§ **Reading text**:
☆ ☆ ☆ ☆

It is possible that in fact, strict scrutiny is the appropriate level of review to apply to this ordinance. The case law on this question is ambiguous. The Alameda Books plurality suggested that if an ordinance failed Justice Kennedy’s proportionality test, it would have effectively banned the speech at issue and should thus be subjected to strict, rather than intermediate, scrutiny. See Alameda Books, 535 U.S. at 443. In other words, the plurality appears to read the proportionality test as a means of determining whether an ordinance constitutes a ban, and therefore whether it triggers strict scrutiny. The plurality declined to resolve this issue with respect to the instant ordinance because the Ninth Circuit had held that section 12.70(C) did not constitute a ban, and Plaintiffs had not petitioned the Supreme Court for review on that issue. However, the parties have provided significant new evidence and briefing since the Ninth Circuit’s opinion, and this Court could well rule that the ordinance is indeed a ban in effect if not in name.

         C. Bifurcation

         Plaintiffs further move to bifurcate the issue of whether the City has provided a constitutionally adequate number of alternate locations where Plaintiffs can relocate. Because Plaintiffs have succeeded in casting doubt on the rationale for the ordinance by showing that a stand-alone arcade will not be economically viable, and the City has failed to supplement the record with relevant evidence in rebuttal, the Court need not reach the relocation issue, and therefore denies the motion as moot.

☆ ☆ ☆ ☆

§ **Work to be completed**:
Can you restate the stretch of the ordinance ruling from "Plaintiffs further move" through "motion as moot.", swapping "arcade" for "amusement center"?

§ **Given records**:
☆ ☆ ☆ ☆

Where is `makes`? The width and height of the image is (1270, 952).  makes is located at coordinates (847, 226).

☆ ☆ ☆ ☆

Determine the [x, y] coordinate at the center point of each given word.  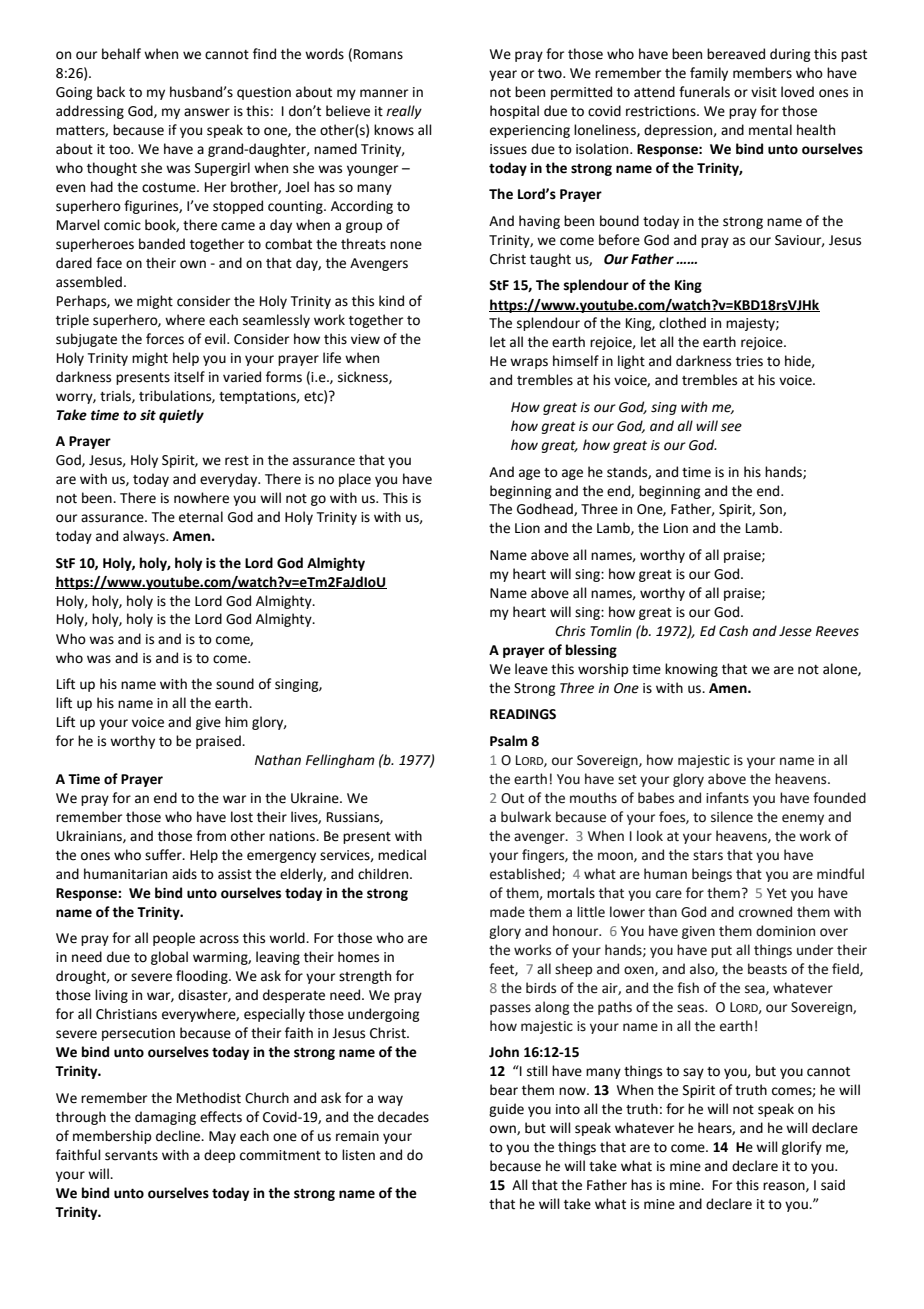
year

☆ ☆ ☆ ☆

§ **Written response**:
Plaintiffs further move to bifurcate the issue of whether the City has provided a constitutionally adequate number of alternate locations where Plaintiffs can relocate. Because Plaintiffs have succeeded in casting doubt on the rationale for the ordinance by showing that a stand-alone amusement center will not be economically viable, and the City has failed to supplement the record with relevant evidence in rebuttal, the Court need not reach the relocation issue, and therefore denies the motion as moot.